[Saved entries]
::::

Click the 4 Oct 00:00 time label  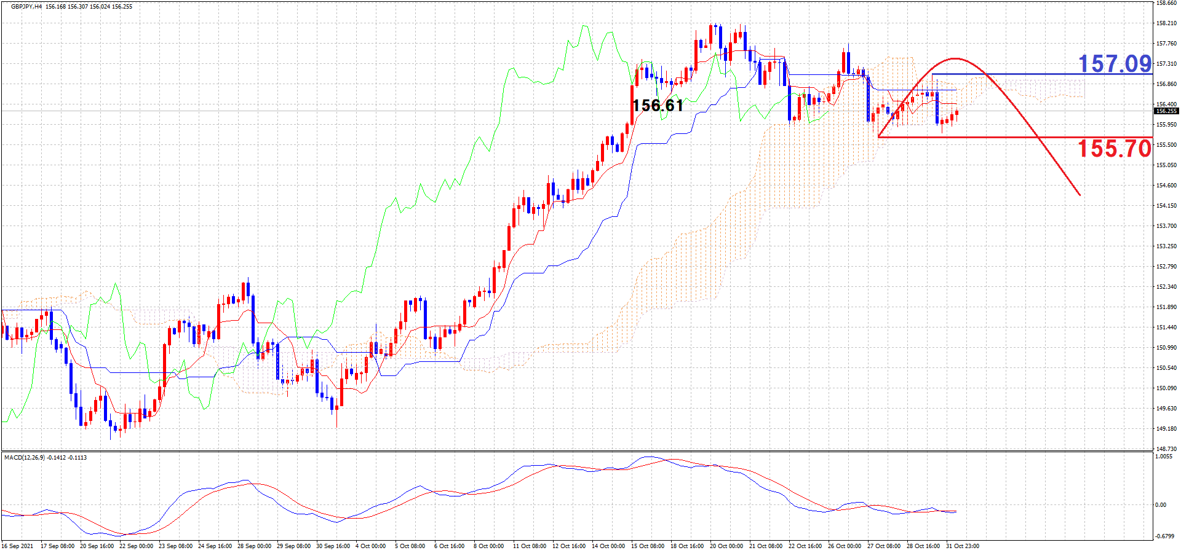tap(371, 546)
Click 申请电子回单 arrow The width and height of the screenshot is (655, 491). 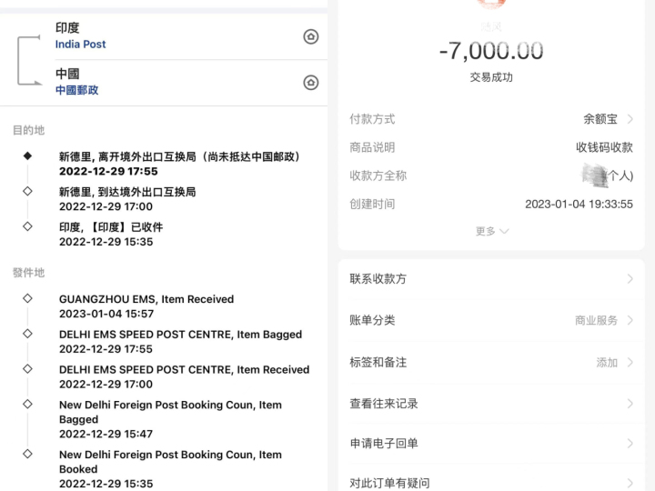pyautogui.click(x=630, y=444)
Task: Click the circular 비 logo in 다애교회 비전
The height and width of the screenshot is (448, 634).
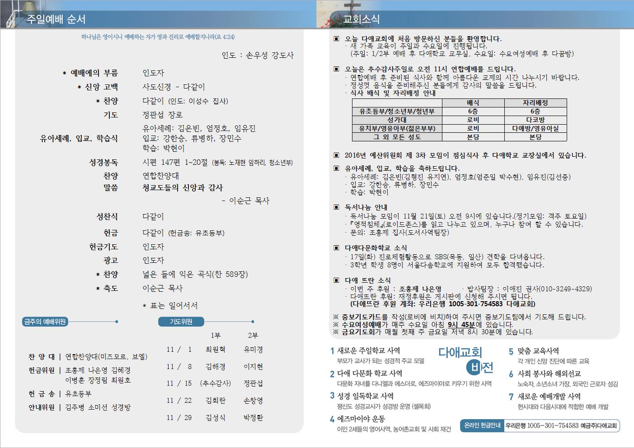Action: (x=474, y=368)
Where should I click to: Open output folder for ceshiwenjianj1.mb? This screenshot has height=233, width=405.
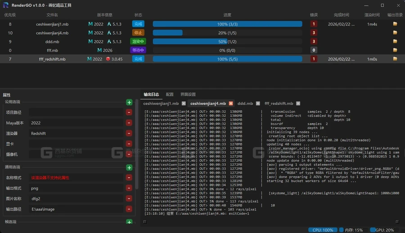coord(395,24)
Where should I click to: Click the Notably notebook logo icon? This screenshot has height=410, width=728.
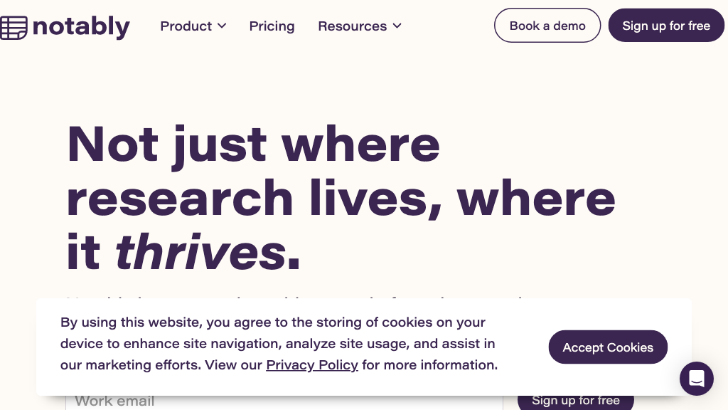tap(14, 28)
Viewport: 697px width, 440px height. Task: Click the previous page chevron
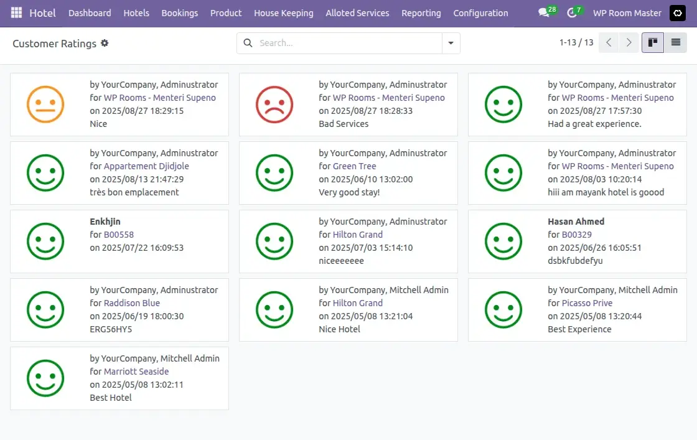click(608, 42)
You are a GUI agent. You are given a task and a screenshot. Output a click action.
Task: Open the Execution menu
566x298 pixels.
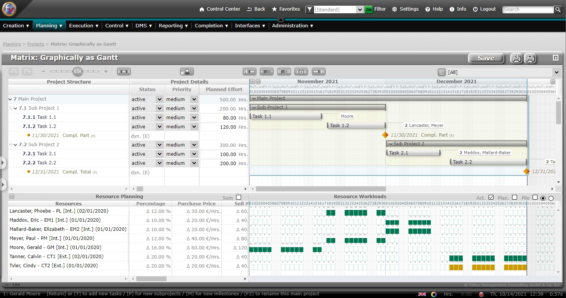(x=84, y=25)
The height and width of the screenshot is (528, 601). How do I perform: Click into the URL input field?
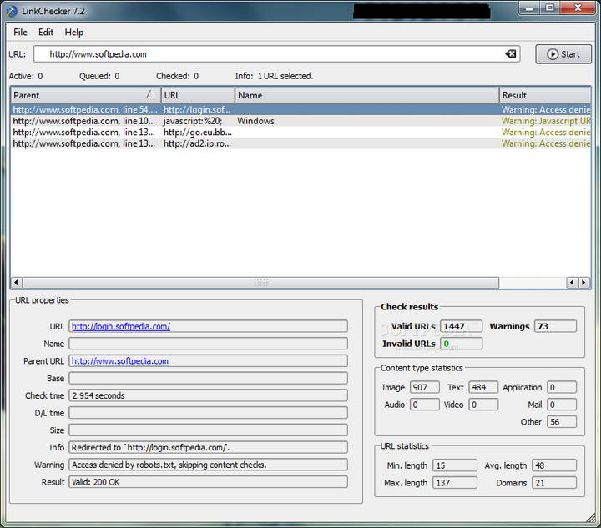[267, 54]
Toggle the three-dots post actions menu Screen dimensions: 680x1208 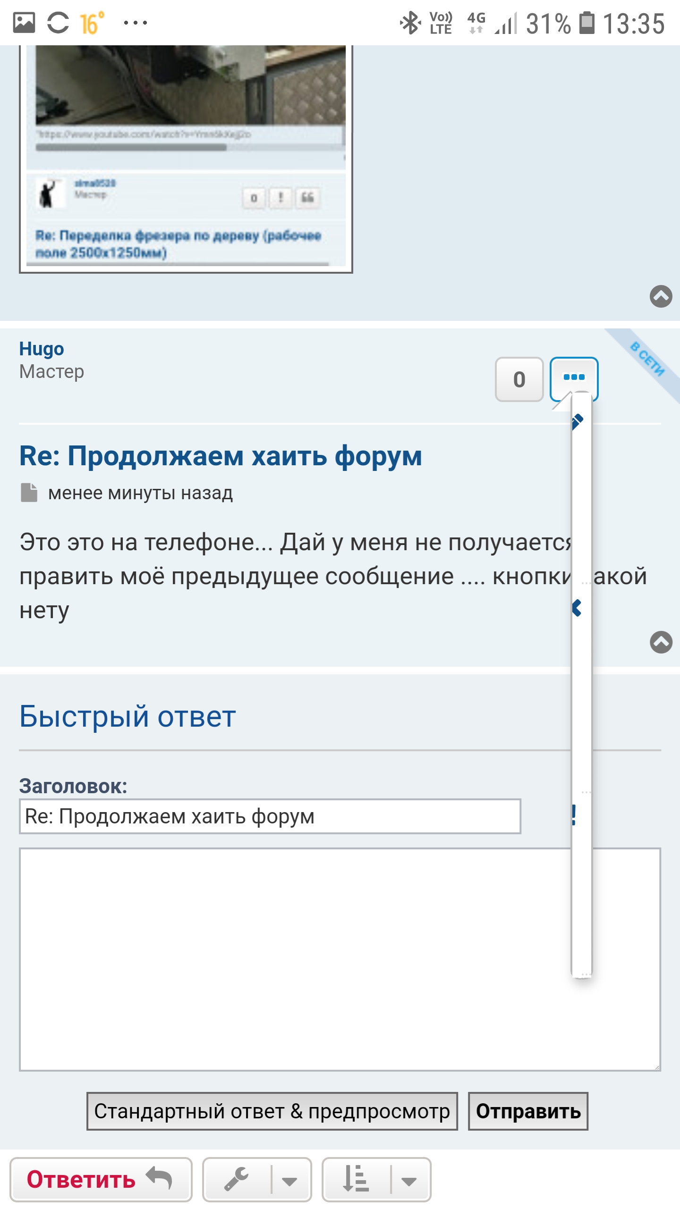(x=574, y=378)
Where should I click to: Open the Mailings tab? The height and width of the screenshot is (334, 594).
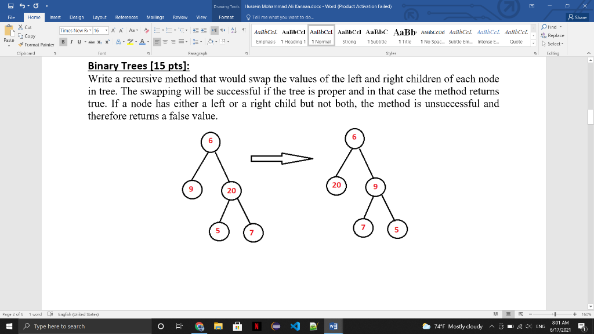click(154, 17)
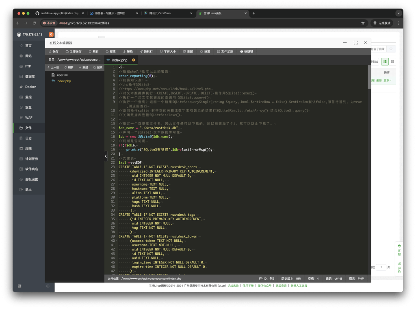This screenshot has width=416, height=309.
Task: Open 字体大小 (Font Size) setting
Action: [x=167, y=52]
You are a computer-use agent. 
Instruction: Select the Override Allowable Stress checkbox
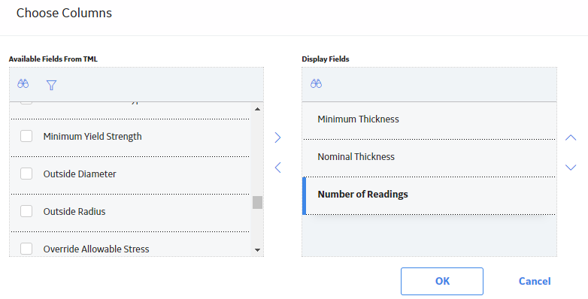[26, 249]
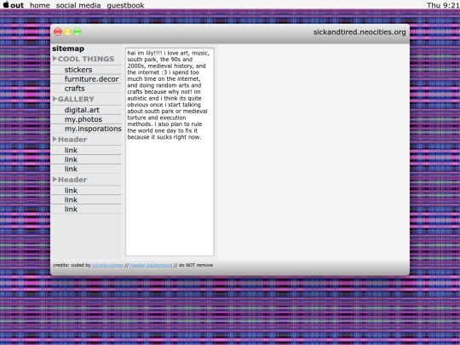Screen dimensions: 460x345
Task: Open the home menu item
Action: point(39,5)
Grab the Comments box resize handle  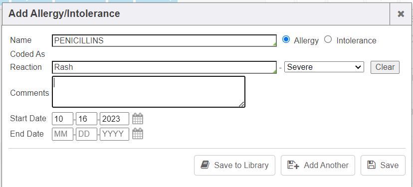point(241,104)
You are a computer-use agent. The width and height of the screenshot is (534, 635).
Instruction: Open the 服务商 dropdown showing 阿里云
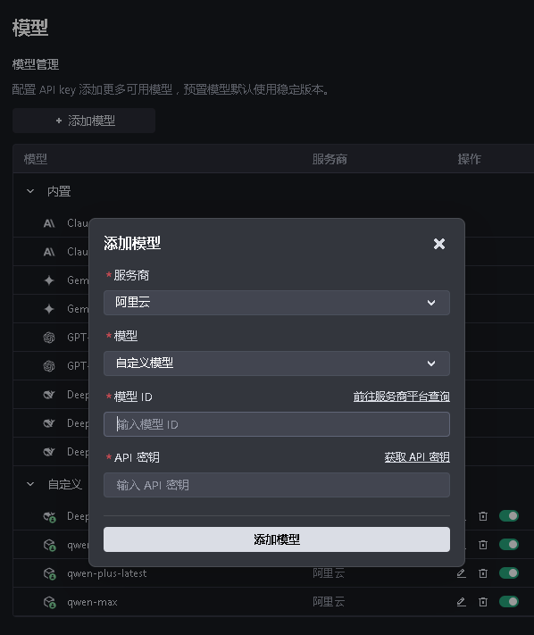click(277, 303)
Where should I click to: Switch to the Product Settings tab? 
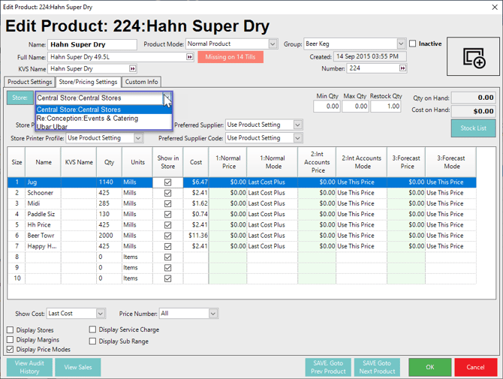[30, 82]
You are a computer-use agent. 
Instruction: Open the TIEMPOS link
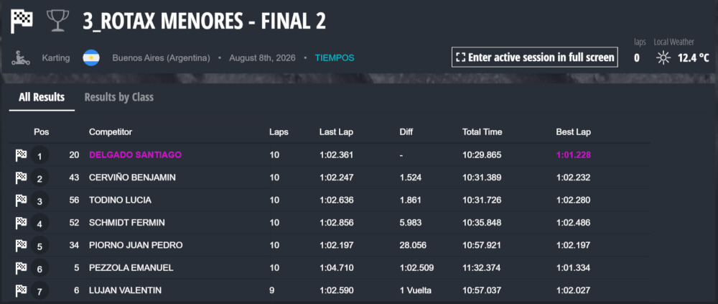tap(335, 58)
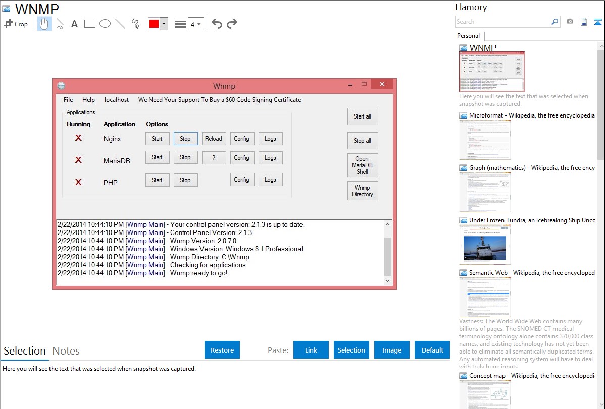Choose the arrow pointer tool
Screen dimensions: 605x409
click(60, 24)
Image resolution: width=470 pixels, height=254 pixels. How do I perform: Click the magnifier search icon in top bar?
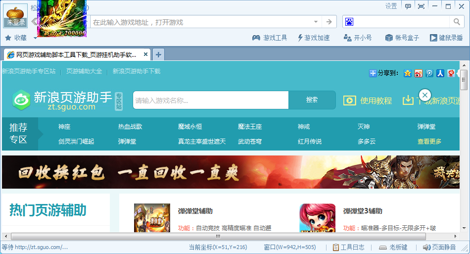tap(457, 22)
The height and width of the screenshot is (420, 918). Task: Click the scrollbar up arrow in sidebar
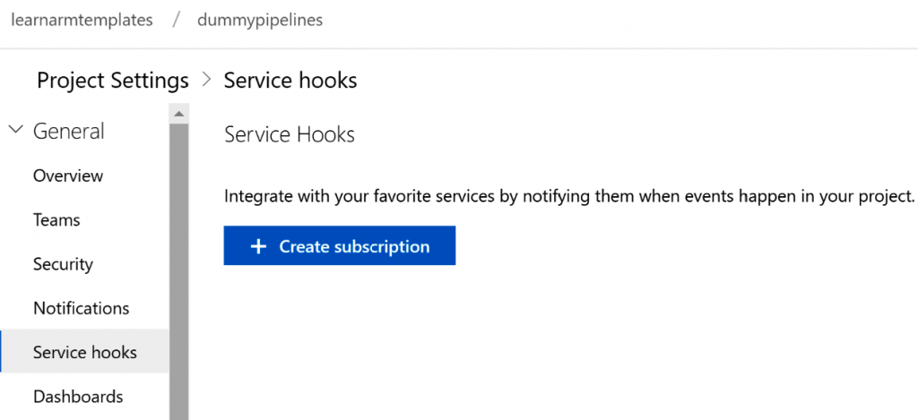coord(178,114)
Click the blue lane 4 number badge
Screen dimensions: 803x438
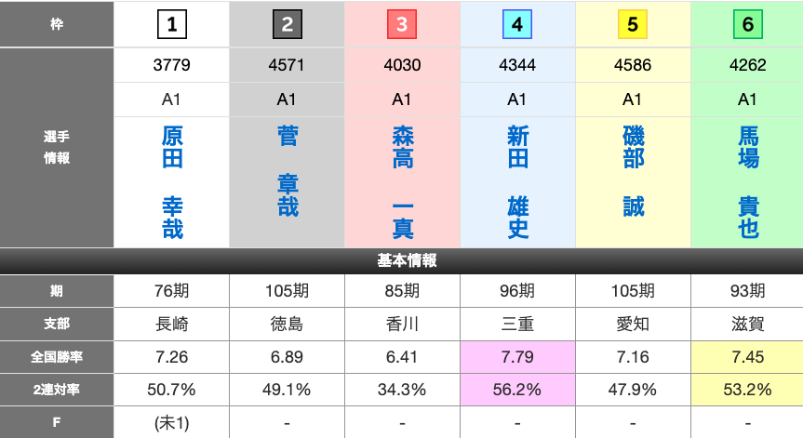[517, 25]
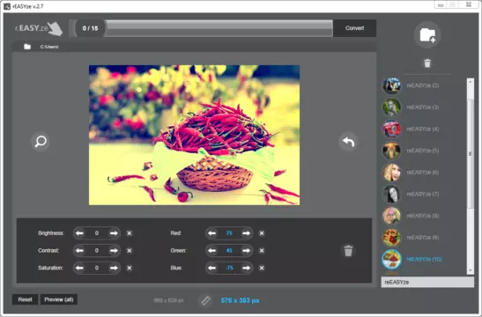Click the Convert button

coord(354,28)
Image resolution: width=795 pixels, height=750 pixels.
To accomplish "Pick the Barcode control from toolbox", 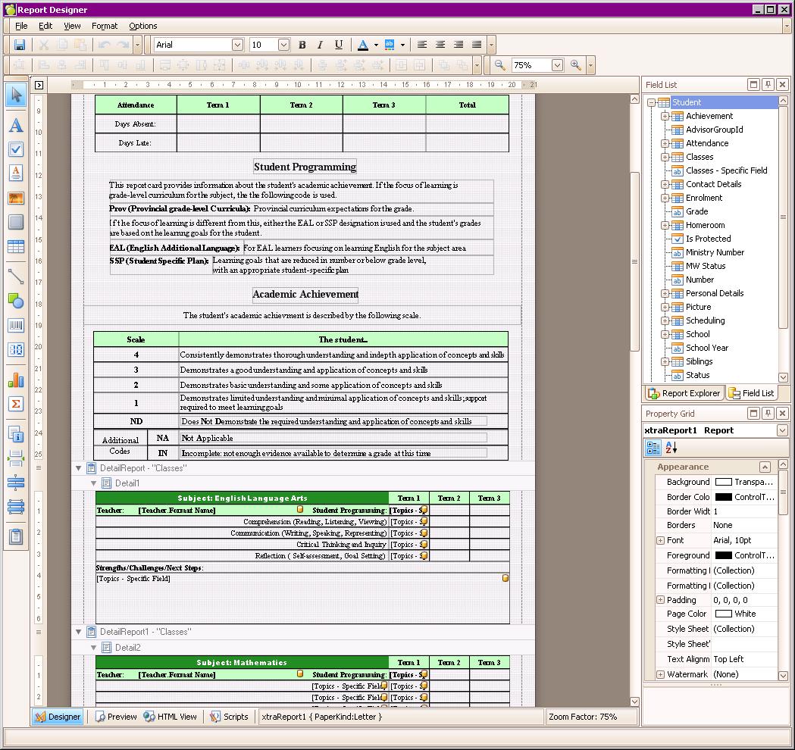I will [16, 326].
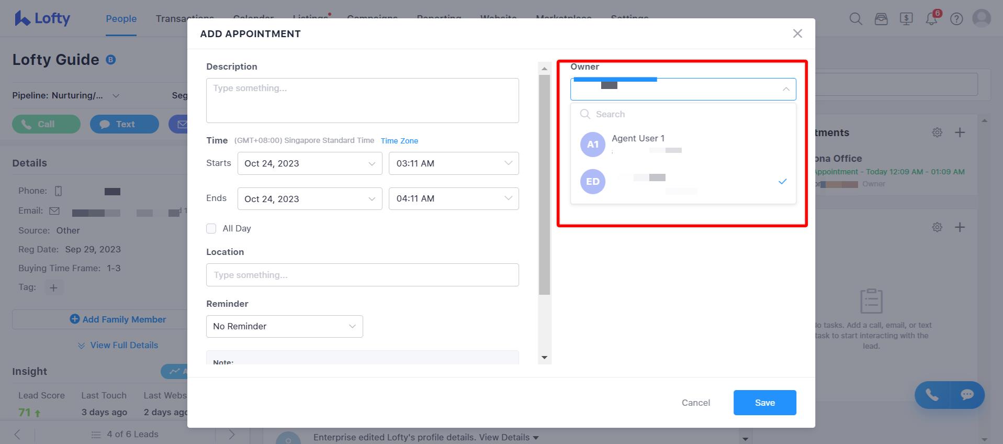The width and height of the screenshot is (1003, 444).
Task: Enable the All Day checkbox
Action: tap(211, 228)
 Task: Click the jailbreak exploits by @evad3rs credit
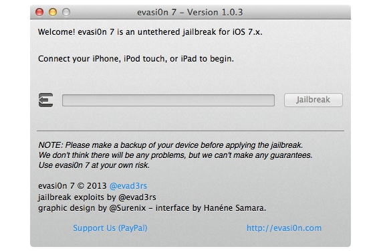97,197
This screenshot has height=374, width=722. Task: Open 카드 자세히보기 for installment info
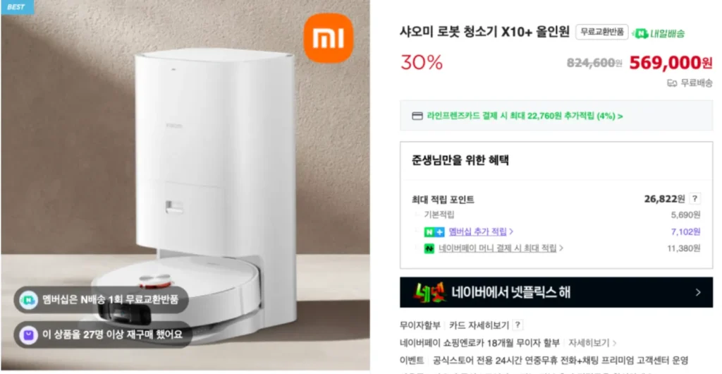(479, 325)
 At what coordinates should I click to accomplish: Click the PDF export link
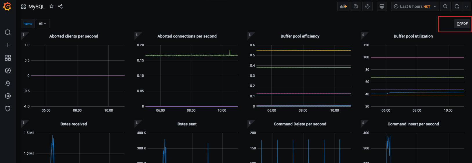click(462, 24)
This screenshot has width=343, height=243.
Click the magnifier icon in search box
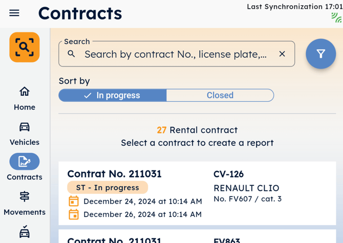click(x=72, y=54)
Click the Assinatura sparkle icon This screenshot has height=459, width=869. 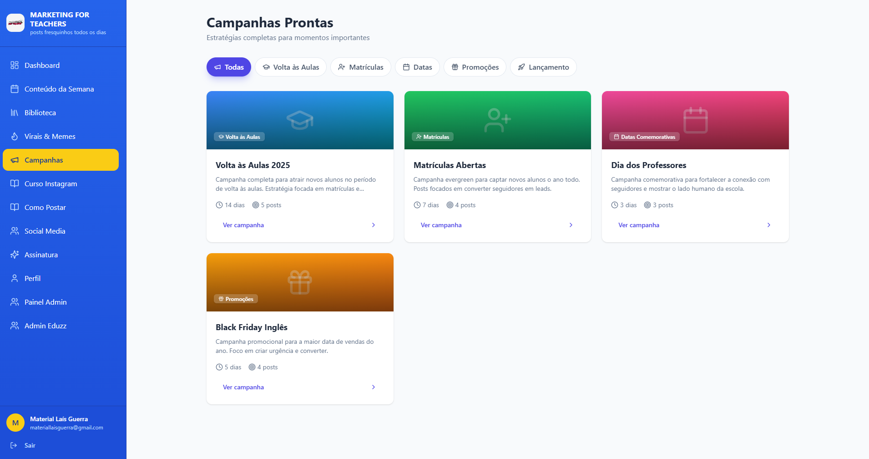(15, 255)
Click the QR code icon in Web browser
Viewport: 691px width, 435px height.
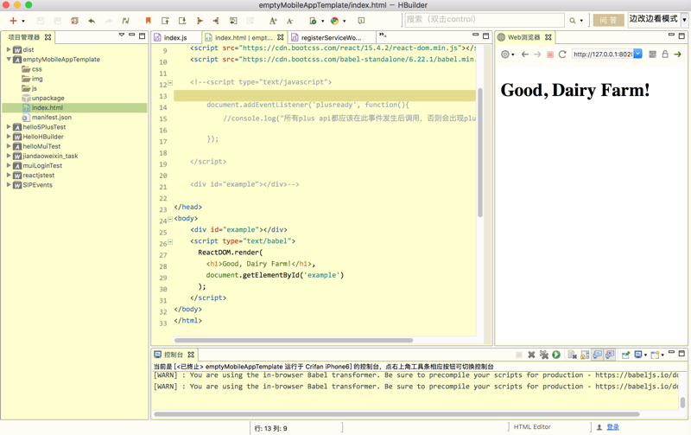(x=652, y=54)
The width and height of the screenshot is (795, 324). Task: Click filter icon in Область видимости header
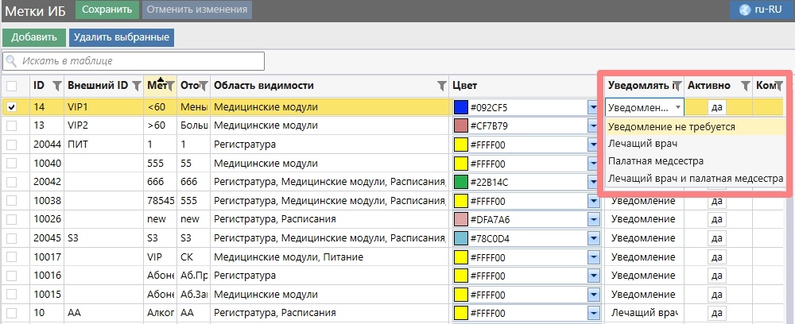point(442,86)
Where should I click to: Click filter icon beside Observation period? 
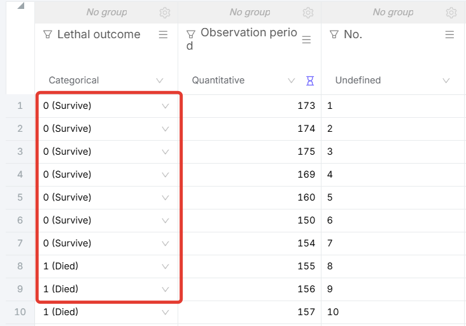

::::

#### Task to complete
Your answer must be one number: how many lines of the entries hold the string "agent".

#### Result of this task
4